Extract »
[Start of section]

Changes in VAS anxiety

A repeated-measures analysis of variance (ANOVA) was conducted to measure the mean differences in VAS anxiety during the program. Since the assumption of sphericity was violated χ²(9) = 33.28, p < 0.001, the Greenhouse-Geisser correction revealed that the mean VAS rating differed significantly between time points [F(2.42, 50.88) = 7.94, p < 0.001] (Fig. 2). A post hoc pairwise comparison using Bonferroni correction revealed that the rating significantly increased after Exam 1 (p = 0.012), decreased after Med 1 (p = 0.001), increased after Exam 2 (p = 0.006), and decreased after Med 2 (p = 0.015).

FIG. 2.

Changes in the mean VAS anxiety score. Asterisks indicate statistical significance (*p < 0.05, **p < 0.01). VAS, visual analogue scale.

There was a strong correlation between test anxiety and depression (CDI), r(20) = 0.73, p < 0.001 as well as anxiety (STAI), r(20) = 0.86, p < 0.001 (Supplementary Table S2 for the correlation matrix). A significant positive correlation was also found between TAI and VAS anxiety in pre-Med 1 (Exam 1 VAS), r(20) = 0.53, p = 0.01, and pre-Med 2 (Exam 2 VAS), r(20) = 0.69, p < 0.001 (Fig. 3).

FIG. 3.

Relationship between TAI score and VAS anxiety. TAI, Test Anxiety Inventory. Color images are available online.

[End of section]

Collected data »
[Start of section]

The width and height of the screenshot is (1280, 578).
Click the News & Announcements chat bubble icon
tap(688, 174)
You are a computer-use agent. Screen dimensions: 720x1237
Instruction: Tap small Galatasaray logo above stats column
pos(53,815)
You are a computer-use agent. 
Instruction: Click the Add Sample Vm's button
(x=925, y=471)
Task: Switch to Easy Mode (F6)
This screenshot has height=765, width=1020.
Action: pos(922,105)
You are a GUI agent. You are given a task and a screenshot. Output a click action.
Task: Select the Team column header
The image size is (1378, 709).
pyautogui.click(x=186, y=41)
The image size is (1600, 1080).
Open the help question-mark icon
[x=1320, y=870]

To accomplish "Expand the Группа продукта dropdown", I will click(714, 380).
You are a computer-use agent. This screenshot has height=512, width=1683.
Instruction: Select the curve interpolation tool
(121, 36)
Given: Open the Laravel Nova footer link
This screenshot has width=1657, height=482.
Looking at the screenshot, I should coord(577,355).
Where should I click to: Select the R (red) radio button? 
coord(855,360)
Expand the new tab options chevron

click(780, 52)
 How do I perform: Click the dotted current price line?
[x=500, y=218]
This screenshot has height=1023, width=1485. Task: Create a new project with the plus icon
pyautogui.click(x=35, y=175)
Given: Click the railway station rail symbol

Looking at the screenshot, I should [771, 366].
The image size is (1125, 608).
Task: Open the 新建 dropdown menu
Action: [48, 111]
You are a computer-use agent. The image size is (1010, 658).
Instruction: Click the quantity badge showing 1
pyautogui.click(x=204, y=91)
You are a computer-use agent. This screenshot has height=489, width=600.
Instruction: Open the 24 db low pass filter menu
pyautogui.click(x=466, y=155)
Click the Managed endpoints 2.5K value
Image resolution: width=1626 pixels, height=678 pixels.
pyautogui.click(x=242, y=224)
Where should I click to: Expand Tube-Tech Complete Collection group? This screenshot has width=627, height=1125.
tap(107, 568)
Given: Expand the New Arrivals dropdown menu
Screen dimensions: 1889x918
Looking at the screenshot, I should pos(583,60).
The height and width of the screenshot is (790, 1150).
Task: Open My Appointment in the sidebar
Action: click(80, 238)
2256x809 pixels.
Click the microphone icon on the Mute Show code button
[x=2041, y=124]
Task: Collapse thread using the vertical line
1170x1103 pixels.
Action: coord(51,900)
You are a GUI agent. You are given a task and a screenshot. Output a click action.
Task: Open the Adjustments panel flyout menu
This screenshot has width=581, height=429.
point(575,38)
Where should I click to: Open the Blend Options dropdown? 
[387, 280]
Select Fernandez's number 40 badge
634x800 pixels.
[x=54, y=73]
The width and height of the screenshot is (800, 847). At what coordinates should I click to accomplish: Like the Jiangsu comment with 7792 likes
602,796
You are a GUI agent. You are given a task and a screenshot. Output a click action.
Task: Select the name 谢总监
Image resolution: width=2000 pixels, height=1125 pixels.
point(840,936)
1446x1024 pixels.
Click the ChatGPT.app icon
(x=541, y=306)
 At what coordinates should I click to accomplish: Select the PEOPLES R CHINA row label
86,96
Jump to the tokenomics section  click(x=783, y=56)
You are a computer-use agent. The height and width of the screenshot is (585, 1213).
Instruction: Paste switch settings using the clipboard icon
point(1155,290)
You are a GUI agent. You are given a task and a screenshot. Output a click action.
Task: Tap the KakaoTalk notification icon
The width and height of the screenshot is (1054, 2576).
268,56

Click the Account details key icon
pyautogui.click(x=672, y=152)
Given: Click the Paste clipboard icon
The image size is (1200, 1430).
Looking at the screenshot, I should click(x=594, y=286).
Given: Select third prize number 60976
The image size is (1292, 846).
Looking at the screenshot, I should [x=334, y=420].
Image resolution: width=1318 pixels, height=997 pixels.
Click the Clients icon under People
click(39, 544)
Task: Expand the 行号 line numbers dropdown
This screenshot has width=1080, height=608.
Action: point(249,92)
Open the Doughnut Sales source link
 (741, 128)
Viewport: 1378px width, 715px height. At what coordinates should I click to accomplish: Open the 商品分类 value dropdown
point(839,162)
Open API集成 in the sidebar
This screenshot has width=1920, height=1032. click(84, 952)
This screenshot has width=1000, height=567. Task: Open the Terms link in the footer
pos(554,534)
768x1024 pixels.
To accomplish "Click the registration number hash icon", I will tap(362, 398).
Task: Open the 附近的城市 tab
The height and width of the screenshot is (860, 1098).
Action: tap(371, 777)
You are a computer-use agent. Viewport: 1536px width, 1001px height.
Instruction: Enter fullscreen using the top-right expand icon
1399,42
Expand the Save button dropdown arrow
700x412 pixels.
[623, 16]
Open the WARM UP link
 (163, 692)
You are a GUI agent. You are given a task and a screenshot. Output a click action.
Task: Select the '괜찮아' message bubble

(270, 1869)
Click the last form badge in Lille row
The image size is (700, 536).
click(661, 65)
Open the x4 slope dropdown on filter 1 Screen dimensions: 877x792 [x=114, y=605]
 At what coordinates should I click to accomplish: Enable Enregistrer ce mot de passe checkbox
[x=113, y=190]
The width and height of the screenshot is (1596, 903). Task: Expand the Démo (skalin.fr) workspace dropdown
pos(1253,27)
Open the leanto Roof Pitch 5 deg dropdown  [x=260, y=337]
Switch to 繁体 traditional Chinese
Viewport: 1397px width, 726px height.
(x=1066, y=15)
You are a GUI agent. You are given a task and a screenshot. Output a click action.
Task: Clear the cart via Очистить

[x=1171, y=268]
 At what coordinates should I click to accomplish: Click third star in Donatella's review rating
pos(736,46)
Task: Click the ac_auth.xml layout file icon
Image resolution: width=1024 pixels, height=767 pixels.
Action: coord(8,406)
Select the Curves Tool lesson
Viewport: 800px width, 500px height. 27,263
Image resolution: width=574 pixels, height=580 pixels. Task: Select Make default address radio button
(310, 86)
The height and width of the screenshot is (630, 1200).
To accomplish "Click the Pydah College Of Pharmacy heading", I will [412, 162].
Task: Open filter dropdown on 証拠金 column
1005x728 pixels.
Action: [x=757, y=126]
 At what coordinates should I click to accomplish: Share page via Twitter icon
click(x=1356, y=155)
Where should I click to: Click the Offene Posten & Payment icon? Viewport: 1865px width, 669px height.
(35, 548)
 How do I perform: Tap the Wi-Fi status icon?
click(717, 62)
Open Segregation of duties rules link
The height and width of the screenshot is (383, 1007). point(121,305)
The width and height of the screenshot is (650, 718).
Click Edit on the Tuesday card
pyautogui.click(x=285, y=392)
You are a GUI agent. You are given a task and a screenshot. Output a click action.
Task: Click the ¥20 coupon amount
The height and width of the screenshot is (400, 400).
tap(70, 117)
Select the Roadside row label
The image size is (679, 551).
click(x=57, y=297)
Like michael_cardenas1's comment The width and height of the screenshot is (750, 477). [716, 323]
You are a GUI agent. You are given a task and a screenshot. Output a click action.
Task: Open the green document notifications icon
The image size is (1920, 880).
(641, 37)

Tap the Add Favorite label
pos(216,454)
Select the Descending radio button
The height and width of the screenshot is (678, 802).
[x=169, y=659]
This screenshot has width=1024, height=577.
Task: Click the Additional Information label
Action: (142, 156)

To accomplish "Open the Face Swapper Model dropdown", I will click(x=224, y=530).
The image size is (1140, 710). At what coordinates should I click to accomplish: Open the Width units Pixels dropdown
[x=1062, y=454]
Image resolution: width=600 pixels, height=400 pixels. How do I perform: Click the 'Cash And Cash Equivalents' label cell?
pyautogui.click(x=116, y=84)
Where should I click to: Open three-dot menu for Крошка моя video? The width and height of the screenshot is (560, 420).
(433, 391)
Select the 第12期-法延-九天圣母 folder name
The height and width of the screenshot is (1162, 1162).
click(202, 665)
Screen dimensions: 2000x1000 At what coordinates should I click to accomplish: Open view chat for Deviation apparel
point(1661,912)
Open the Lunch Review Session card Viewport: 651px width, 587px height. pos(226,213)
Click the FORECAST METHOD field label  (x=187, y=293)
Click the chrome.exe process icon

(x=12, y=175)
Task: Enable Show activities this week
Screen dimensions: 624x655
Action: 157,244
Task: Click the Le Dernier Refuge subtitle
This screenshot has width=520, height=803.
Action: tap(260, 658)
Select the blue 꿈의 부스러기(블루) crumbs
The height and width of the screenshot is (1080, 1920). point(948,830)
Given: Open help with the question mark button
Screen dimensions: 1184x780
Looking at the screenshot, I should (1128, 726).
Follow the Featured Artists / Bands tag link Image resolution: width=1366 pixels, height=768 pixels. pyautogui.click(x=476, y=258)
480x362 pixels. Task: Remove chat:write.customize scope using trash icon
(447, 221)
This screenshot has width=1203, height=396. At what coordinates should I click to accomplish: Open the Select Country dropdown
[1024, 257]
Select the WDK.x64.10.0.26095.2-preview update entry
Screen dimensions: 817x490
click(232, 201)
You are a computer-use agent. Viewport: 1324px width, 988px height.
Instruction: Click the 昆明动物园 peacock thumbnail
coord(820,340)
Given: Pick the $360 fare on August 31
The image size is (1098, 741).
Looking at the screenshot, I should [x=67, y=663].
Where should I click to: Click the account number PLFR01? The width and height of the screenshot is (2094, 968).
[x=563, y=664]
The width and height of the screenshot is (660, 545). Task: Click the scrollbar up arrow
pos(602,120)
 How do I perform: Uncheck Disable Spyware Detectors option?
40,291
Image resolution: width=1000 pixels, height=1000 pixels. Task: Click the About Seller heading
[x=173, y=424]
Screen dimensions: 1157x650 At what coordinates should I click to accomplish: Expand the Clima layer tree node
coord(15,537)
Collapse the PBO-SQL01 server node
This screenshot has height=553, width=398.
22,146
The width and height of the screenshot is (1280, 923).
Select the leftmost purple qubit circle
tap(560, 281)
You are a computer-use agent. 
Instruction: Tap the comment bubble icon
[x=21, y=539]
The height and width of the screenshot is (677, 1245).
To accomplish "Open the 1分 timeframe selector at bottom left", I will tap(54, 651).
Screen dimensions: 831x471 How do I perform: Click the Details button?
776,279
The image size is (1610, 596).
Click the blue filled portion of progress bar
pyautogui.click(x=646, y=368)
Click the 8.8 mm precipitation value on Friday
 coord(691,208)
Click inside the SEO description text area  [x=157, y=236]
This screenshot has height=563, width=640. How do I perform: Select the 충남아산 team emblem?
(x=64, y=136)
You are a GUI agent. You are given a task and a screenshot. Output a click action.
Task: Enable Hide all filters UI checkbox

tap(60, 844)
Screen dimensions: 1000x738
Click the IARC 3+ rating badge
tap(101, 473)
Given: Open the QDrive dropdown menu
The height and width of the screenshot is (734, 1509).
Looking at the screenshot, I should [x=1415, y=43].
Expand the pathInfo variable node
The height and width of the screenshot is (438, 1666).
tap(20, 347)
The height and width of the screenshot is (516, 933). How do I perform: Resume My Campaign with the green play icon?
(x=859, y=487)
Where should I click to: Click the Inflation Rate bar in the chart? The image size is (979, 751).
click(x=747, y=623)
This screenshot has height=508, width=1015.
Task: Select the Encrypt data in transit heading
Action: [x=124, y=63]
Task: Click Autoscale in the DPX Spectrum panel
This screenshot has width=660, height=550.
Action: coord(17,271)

[End of section]

Exercise brief » Repeat everything from "A repeated-measures analysis" down to "(p = 0.015)." in the passage on changes in VAS anxiety, word for word.

Task output »
A repeated-measures analysis of variance (ANOVA) was conducted to measure the mean differences in VAS anxiety during the program. Since the assumption of sphericity was violated χ²(9) = 33.28, p < 0.001, the Greenhouse-Geisser correction revealed that the mean VAS rating differed significantly between time points [F(2.42, 50.88) = 7.94, p < 0.001] (Fig. 2). A post hoc pairwise comparison using Bonferroni correction revealed that the rating significantly increased after Exam 1 (p = 0.012), decreased after Med 1 (p = 0.001), increased after Exam 2 (p = 0.006), and decreased after Med 2 (p = 0.015).